Upgrading Cloudera Data Science Workbench 1.5.x Using Cloudera Manager

  1. Before you begin the upgrade process, make sure you read the Cloudera Data Science Workbench Release Notes relevant to the version you are upgrading to/from.

  2. Depending on the version you are upgrading from, perform one of the following steps to stop Cloudera Data Science Workbench:
    • (Required for Upgrades from CDSW 1.4.2 or lower) Safely stop Cloudera Data Science Workbench. To avoid running into the data loss issue described in TSB-346, run the cdsw_protect_stop_restart.sh script on the master host and follow the sequence of steps as instructed by the script.

      The script will first back up your project files to the specified target folder. It will then temporarily move your project files aside to protect against the data loss condition. At that point, it is safe to stop the CDSW service in Cloudera Manager.

      After Cloudera Data Science Workbench has stopped, press enter to continue running the script as instructed. It will then move your project files back into place.

      OR

    • (Upgrading from CDSW 1.4.3 or higher) Stop the Cloudera Data Science Workbench service in Cloudera Manager.

  3. (Strongly Recommended) On the master host, backup all your application data that is stored in the /var/lib/cdsw directory.
    To create the backup, run the following command on the master host:
    tar -cvzf cdsw.tar.gz -C /var/lib/cdsw/ .
  4. (Required for Upgrades from CDSW 1.4.0 - RedHat only) Cloudera Data Science Workbench 1.4.2 (and higher) includes a fix for a slab leak issue found in RedHat kernels. To have this fix go into effect, RedHat users must reboot all Cloudera Data Science Workbench hosts before proceeding with an upgrade from CDSW 1.4.0.

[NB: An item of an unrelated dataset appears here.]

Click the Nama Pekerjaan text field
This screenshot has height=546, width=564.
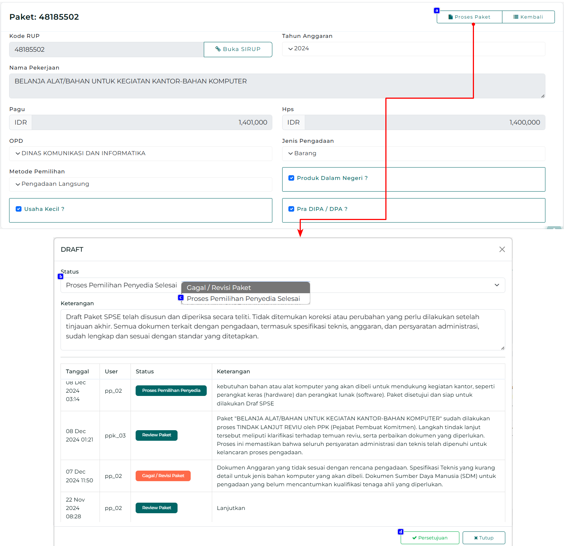pyautogui.click(x=277, y=86)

    As a precaution, consult your cluster/IT administrator before you start rebooting hosts.

  5. Deactivate the existing Cloudera Data Science Workbench parcel. Go to the Cloudera Manager Admin Console. In the top navigation bar, click Hosts > Parcels.

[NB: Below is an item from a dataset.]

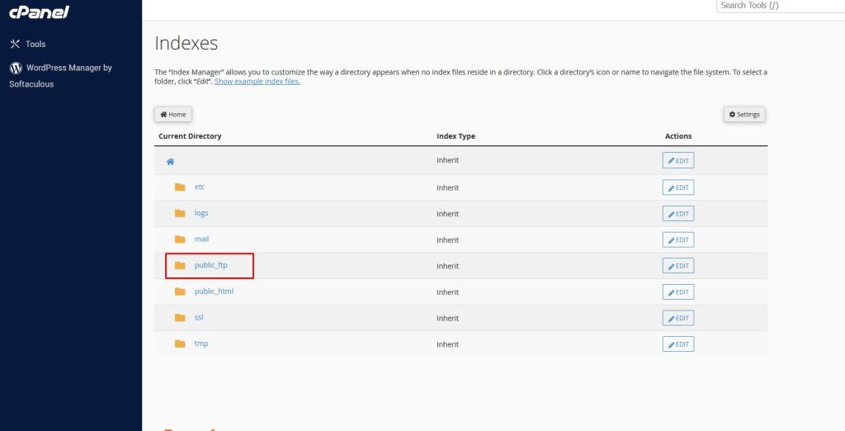
Task: Edit the public_html index settings
Action: click(x=677, y=292)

    Locate the current active CDSW parcel and click Deactivate. On the confirmation pop-up, select Deactivate Only and click OK.

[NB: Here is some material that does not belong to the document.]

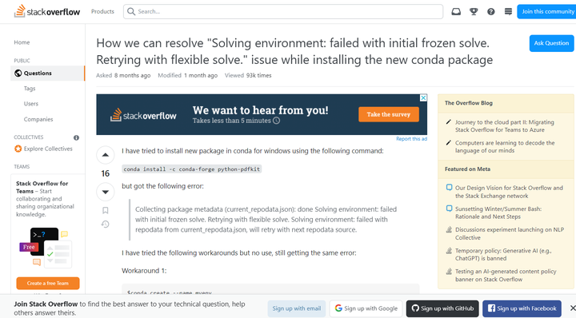Bookmark this question
This screenshot has width=576, height=318.
[106, 210]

  6. Download and save the latest Cloudera Data Science Workbench CSD to the Cloudera Manager Server host.
    1. Download the latest Cloudera Data Science Workbench CSD.
      Version Link to CSD
      Cloudera Data Science Workbench 1.5.0

      CDH 6 - CLOUDERA_DATA_SCIENCE_WORKBENCH_CDH6_1.5.0.jar

      CDH 5 - CLOUDERA_DATA_SCIENCE_WORKBENCH_CDH5_1.5.0.jar

    2. Log on to the Cloudera Manager Server host, and place the CSD file under /opt/cloudera/csd, which is the default location for CSD files.
    3. Delete any CSD files belonging to older versions of Cloudera Data Science Workbench from /opt/cloudera/csd.

      This is required because older versions of the CSD will not work with the latest Cloudera Data Science Workbench 1.4 parcel. Make sure your CSD and parcel are always the same version.

    4. Set the CSD file ownership to cloudera-scm:cloudera-scm with permission 644.
    5. Restart the Cloudera Manager Server:
      service cloudera-scm-server restart
    6. Log into the Cloudera Manager Admin Console and restart the Cloudera Management Service.
      1. Select Clusters > Cloudera Management Service.
      2. Select Actions > Restart.
  7. Distribute and activate the new parcel on your cluster.
    1. Log into the Cloudera Manager Admin Console.
    2. Click Hosts > Parcels in the main navigation bar.
    3. If the latest CDSW parcel is already available in this list, you can skip this step.
      Add the Cloudera Data Science Workbench parcel repository URL to Cloudera Manager.
      1. On the Parcels page, click Configuration.
      2. In the Remote Parcel Repository URLs list, click the addition symbol to create a new row.
      3. Enter the path to the repository.
        Version Remote Parcel Repository URL
        Cloudera Data Science Workbench 1.5.0 https://archive.cloudera.com/p/cdsw1/1.5.0/parcels/
      4. Click Save Changes.
    4. Go back to the Hosts > Parcels page. The latest parcel should now appear in the set of parcels available for download. Click Download. Once the download is complete, click Distribute to distribute the parcel to all the CDH hosts in your cluster. Then click Activate. On the pop-up screen, select Activate Only and click OK. For more detailed information on each of these tasks, see Managing Parcels.
  8. Run the Prepare Node command on all Cloudera Data Science Workbench hosts.
    1. Before you run Prepare Node, you must make sure that the command is allowed to install all the required packages on your cluster. This is controlled by the Install Required Packages property.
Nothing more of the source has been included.